その10年後には日露戦争でロシアは日本に敗れ、さらにその10年後にはロシア帝国そのものが崩壊したのだから、ロシアシフトは歴史によって否定されている。
毀誉褒貶の激しい閔妃は1895年、日本守備隊と大院君の部隊によって攻め込まれ殺害された。
現在の韓国史では日本軍に殺害された悲劇の女王になっているが、本人はただ大院君が憎かっただけで、浪費と閔妃一族の栄達しか考えていなかった権力欲の塊に過ぎない。
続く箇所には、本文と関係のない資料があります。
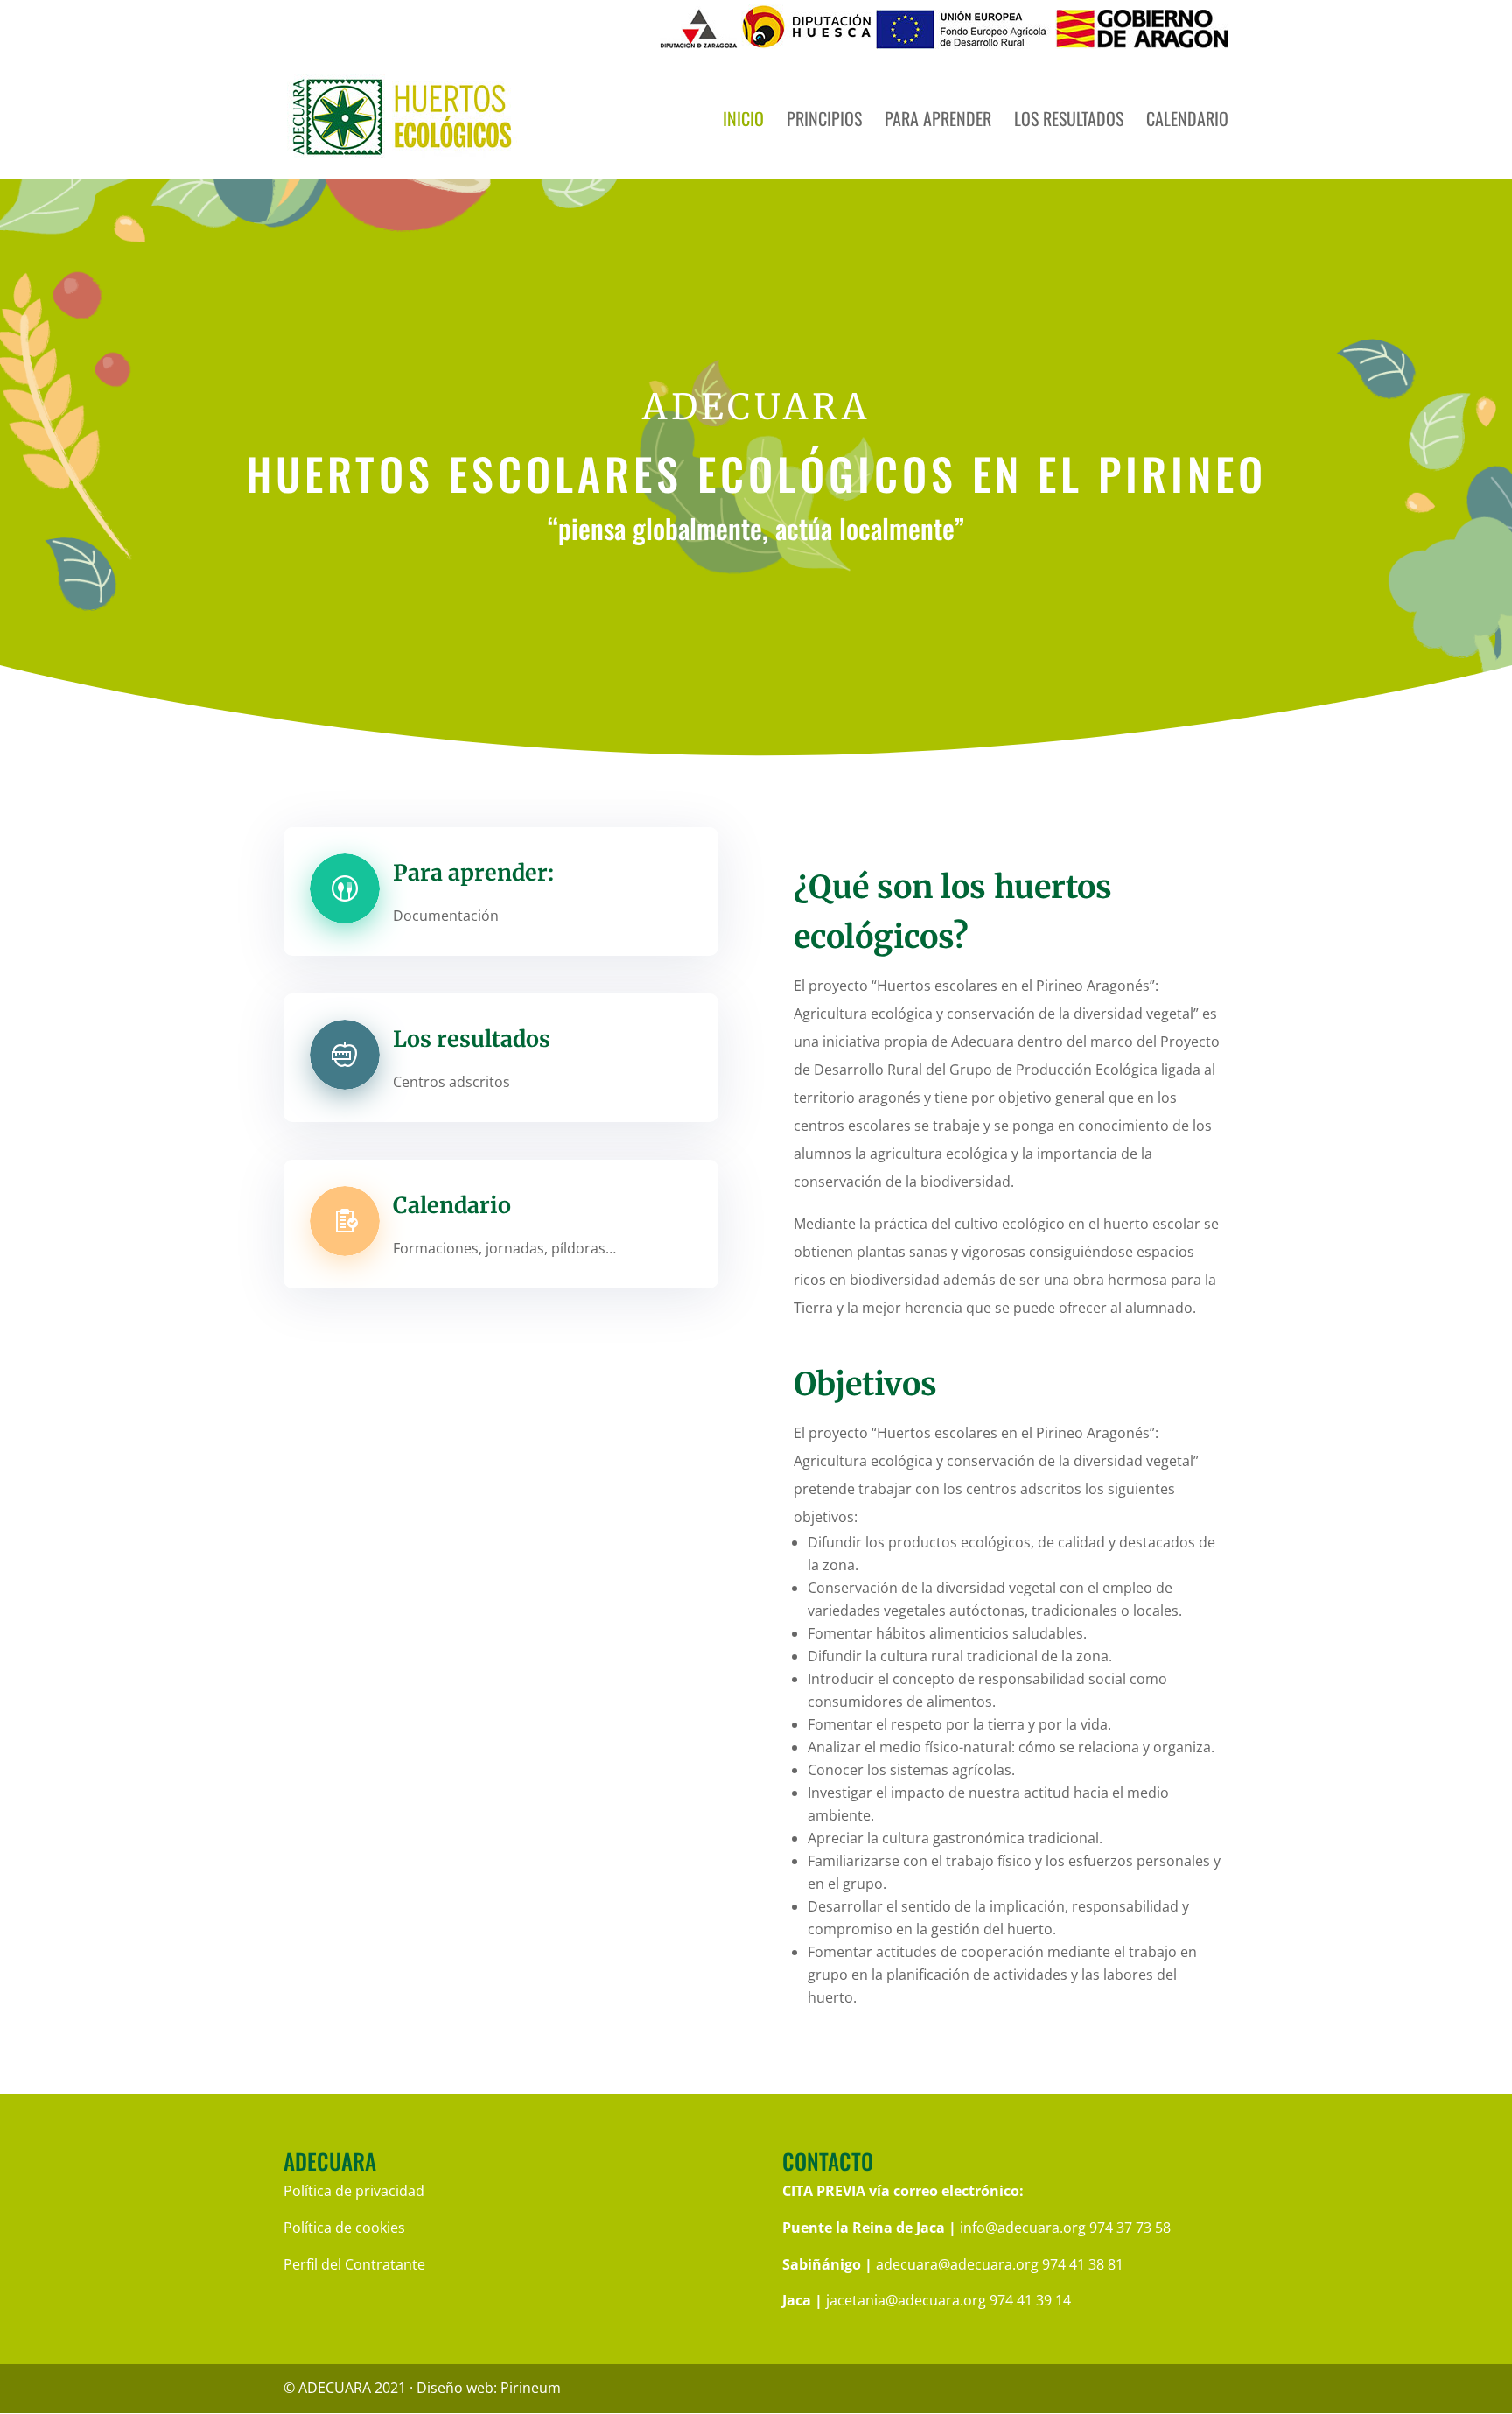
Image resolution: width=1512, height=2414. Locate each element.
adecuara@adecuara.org (957, 2264)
 私はしみじみ思うのだが朝鮮史韓国・北朝鮮史)には近世封建制)がなく中世がそのまま近代になってしまっている。
近世とは武士の時代だが、武士とはもともと武装農民のことであり貴族の横暴から自らの農地を守ろうとしたのが始まりだ。だから朝鮮に近世がないということは近代まで農民はただ搾取され続けたということになる。

注)戦後の左翼史観では封建制度を悪しざまに言うのが普通だが、それ以前の貴族政治への挑戦として農民が武力を持って自立しようとした時代が封建制の始まりだ。
秀吉の兵農分離で再び農民階層は最下層の階層になったが、それでも平安時代に比較すれば格段に自治権が確保されていた。


 残ったのは藤原摂関家と同様な政争で、一族の利益を図ることだけが目標になる。
閔妃は事大主義でロシアにすり寄ったが、現在のパク・クネ大統領はただ日本憎しだけで中国にすり寄っている。
だが事大主義を貫徹するには相手が悪すぎる。
中国経済は完全に失速しもはや新興国の雄とは言えず、反対にバブル崩壊にどう対処したらよいかという状況に追い込まれている。
ロシアがその後崩壊したように中国経済も崩壊過程に入っているから、閔妃の悲劇は同時にパク・クネ大統領の悲劇になると私は思っている。